Sayfa Metni →
++++++++++
Tarihi, geçmişteki ve şimdiki insan tecrübesinin tamamı olarak tanımlarsak, bu çeşitli ve karmaşık tecrübeyi anlamaya çalışırken, tek yönlü bakış açısı yeterli olmayacak, çok yönlü perspektifler gerekecektir. Yakın dönem tarihi de bu çok yönlülüğü bünyesinde barındıran, sosyal bilimler arası iş birliği ile birleştirici bir saha olabilir. Disiplinler arası çalışmanın zarureti kaçınılmazdır. Bilimin ve bilginin bütün olduğunu düşünmeliyiz, bu gelişmeye bizlerde katkı vermeliyiz.
Etrafta tarih eğitimi almış bir çok kişi var ama bir kısmı edebiyatının yetersizliğinden, bir kısmı araştırmada ki eksikliğinden, bir kısmı, etrafındaki sınırlardan, maddi yetersizliklerden yakınırlar.
++++++++++
Çalışma Görevleri →
1. Tarih ve disiplinler arası çalışma üzerine olan metinde "Etrafta tarih eğitimi" sözlerinden "maddi yetersizliklerden yakınırlar." sözlerine kadar uzanan bölümün tamamını harfi harfine yeniden yazın.
2. Tarih ve disiplinler arası çalışma üzerine olan metne göre, karmaşık insan tecrübesini anlamaya çalışırken tek yönlü bakış açısı yerine ne gerekecektir?
3. Tarih ve disiplinler arası çalışma üzerine olan metni, gösterilen son cümleden sonrasını yazarak sürdürün.

Veri İçeriği →
++++++++++
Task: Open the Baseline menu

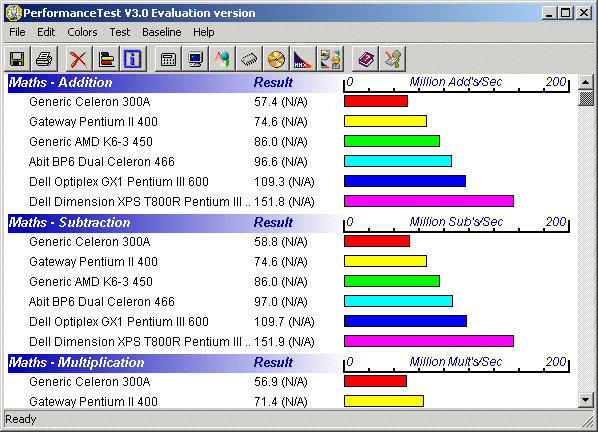Action: [x=162, y=32]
++++++++++
Görevlere Göre Sonuçlar →
1.
Etrafta tarih eğitimi almış bir çok kişi var ama bir kısmı edebiyatının yetersizliğinden, bir kısmı araştırmada ki eksikliğinden, bir kısmı, etrafındaki sınırlardan, maddi yetersizliklerden yakınırlar.

2. Çok yönlü perspektifler gerekecektir.

3.
Namuslu, çalışkan hiç kimsenin ruhunu denetleyemediği, engelleyemediği, dizginleyemediği; maddi menfaatlarına zararlı olan faaliyetlerde bulunsalar da yollarından sapmayan bilim adamlarımızda vardır.
Tıpkı değerli hocam Cezmi Zeki Yurtsever gibi. O’nda ki gerçekleri öğrenme ve öğretme arzusu mücadeleci kimliği yaptığı işi aydınlığa kavuşturmak ve bundan aldığı hazzı artırmak, sosyal gruplar arasındaki birçok münasebeti daha iyi anlamak için tarihimizi, Adana tarihini derinden inceleyen Cezmi hocam sizi kutluyorum, Bize geçmişe ve geleceğe doğru bakmaya ışık tutan çalışmalarınız için. Teşekkür ediyorum. Adana da evvelce yapılmış olan büyük miktardaki çalışmalar olduğunu bunların bir kısmını incelediğinde yanlış ve yanıltıcı izlere ulaştığınızı ve daha fazla sayıda çalışmalara olan ihtiyaçımızı bizlere hatırlattığınız için teşekkür ediyorum.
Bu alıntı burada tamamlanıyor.